• _Extrait du texte_
========================
La liberté de groupement, de manifestation, d’association

Les libertés collectives : la liberté de se grouper

Les libertés individuelles ou collectives recouvrent la liberté de conscience (droit de croire ou non en un dieu), d’opinion (libertés politiques comme le droit de vote, et syndicales comme la liberté d’association), d’expression (droit de grève, droit au respect de la vie privée).
Les libertés individuelles et collectives, qui consistent donc à pouvoir agir et penser librement tout en respectant les libertés des autres, sont pensées dans un cadre de tolérance et de respect.

Parmi les principales libertés collectives, on trouve la liberté de se grouper qui correspond au droit de manifester ou de s’associer dans le cadre, par exemple, d’une association.
========================
• _Données à traiter_
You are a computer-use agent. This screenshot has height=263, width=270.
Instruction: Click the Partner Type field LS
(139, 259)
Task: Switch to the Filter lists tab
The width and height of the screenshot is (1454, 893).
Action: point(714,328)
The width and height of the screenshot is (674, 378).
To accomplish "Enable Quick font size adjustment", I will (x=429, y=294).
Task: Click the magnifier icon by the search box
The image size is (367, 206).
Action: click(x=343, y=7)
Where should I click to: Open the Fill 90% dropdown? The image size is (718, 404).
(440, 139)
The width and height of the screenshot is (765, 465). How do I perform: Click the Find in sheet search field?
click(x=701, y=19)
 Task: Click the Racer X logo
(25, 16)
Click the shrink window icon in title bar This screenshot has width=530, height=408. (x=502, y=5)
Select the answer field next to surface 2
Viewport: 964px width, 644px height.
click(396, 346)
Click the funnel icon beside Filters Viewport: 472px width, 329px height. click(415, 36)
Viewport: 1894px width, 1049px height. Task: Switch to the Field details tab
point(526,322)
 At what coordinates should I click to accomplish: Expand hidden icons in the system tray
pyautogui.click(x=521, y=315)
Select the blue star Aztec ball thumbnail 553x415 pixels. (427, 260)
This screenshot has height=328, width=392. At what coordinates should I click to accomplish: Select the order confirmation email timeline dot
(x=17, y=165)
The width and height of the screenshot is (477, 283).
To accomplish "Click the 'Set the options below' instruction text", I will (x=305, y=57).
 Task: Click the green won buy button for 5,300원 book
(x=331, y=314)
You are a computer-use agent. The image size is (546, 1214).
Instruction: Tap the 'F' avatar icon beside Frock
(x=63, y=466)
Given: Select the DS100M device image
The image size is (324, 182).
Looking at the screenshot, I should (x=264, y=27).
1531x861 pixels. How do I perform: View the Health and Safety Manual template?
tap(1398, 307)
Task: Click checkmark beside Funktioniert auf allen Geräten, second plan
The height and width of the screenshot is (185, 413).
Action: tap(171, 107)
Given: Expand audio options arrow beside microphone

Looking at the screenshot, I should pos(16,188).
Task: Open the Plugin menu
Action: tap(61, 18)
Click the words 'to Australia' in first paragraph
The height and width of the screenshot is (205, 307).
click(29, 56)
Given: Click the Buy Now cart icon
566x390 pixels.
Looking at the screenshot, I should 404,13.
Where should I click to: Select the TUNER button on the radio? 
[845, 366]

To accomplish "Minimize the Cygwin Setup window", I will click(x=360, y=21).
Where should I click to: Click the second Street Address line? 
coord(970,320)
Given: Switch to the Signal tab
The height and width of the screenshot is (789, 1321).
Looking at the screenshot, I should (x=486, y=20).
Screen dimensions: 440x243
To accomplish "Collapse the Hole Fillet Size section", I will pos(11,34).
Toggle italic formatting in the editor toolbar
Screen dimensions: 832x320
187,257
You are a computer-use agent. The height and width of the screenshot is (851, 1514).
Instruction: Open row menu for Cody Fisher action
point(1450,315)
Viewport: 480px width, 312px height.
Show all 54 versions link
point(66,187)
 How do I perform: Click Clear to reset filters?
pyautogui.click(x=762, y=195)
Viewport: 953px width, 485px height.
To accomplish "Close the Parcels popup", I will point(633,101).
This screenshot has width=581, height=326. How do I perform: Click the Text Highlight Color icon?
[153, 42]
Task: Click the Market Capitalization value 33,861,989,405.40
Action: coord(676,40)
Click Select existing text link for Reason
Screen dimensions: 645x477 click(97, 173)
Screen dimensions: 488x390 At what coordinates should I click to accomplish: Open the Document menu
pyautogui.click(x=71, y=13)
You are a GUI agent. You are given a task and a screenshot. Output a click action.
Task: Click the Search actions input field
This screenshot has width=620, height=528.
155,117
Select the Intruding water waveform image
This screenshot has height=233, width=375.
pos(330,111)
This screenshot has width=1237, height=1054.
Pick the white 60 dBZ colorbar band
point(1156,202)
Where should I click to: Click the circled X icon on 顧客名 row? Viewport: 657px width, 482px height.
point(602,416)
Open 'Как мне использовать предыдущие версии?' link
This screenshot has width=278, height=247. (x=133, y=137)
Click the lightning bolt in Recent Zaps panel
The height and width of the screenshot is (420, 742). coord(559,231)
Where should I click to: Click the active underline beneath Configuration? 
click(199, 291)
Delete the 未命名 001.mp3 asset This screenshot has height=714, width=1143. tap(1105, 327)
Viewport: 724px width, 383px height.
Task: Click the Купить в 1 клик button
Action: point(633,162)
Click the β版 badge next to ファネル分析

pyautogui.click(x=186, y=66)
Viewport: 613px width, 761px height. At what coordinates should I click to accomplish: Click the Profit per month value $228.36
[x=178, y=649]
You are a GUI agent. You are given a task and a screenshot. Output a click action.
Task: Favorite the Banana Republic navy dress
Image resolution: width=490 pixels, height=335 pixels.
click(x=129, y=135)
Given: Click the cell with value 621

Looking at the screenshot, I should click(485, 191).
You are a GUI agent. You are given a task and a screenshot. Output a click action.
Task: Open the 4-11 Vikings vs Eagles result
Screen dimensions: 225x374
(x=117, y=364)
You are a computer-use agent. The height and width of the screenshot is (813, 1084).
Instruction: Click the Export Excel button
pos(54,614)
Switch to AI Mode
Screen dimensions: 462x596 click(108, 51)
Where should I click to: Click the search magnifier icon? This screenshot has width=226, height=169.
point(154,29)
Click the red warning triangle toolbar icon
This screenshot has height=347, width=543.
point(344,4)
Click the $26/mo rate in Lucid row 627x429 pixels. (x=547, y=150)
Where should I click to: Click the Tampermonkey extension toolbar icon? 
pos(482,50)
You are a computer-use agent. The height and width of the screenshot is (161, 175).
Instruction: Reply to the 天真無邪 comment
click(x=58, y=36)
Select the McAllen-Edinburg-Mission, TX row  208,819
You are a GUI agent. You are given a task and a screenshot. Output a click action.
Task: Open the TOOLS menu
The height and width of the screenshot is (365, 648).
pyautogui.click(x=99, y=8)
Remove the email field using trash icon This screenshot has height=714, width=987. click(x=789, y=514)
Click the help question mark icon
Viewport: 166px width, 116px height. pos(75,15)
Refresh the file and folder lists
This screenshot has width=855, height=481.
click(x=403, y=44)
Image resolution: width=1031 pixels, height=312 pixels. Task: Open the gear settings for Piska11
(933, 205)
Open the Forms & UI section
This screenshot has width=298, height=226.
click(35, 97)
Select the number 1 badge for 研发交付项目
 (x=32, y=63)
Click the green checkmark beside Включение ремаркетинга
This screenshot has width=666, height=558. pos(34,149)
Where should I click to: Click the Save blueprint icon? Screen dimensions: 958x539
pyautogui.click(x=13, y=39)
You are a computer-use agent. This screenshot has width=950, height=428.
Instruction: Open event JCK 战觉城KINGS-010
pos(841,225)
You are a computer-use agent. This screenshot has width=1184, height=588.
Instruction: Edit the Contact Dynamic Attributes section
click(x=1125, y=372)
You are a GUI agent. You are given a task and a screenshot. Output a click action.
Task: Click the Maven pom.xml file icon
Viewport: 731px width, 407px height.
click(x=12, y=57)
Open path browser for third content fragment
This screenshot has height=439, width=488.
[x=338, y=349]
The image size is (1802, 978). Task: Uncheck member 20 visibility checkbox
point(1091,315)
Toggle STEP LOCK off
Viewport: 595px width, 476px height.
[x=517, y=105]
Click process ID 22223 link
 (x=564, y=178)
========================
• _Consignes_
a - Recopiez à l'identique les lignes du listing en commençant par celle qui contient « Select the Intruding water waveform image » et en terminant par celle qui contient « point(602,416) ».
b - Prolongez le texte sur la liberté de se grouper à la suite de sa dernière phrase.

• _Réponses par consigne_
a -
Select the Intruding water waveform image
This screenshot has height=233, width=375.
pos(330,111)
This screenshot has width=1237, height=1054.
Pick the white 60 dBZ colorbar band
point(1156,202)
Where should I click to: Click the circled X icon on 顧客名 row? Viewport: 657px width, 482px height.
point(602,416)

b -
Le droit de constituer des groupements est indispensable pour agir dans des domaines variés, cependant elle est dangereuse : pendant longtemps, le droit de se grouper était soumis à autorisation préalable : sous l’Ancien Régime, jusqu’à la fin du XIXe s. En France, en 1789, la liberté de se grouper s’est manifestée avec les clubs révolutionnaires : le souvenir de ces clubs a engagé les pouvoirs publics à soumettre à autorisation tous les groupements. Distinction à partir du XIXe s. :

Section 1 : Les groupements momentanés

Il faut distinguer les réunions publiques se tenant dans un lieu clôt et les manifestations se déroulant sur la voie publique. Traditionnellement, le droit français oppose ces deux formes de groupement : s’il faut encourager la liberté de réunion il faut restreindre la liberté de manifestation car plus dangereuse.

  • &1 : Les réunions publiques

Conclusions sous CE, 29 mai 1933, Benjamin: réunion = groupement momentané de personnes, formé en vue d’entendre l’exposé d’idées, d’opinions, en vue d’une concertation pour la défense d’intérêts. Différent de l’association ( = lien permanent entre les membres).

Le but défini par le commissaire du gouvernement est trop restrictif, idéaliste. En réalité beaucoup de réunions sont des monologues d’orateurs. Peu d’échange, peu de dialogue.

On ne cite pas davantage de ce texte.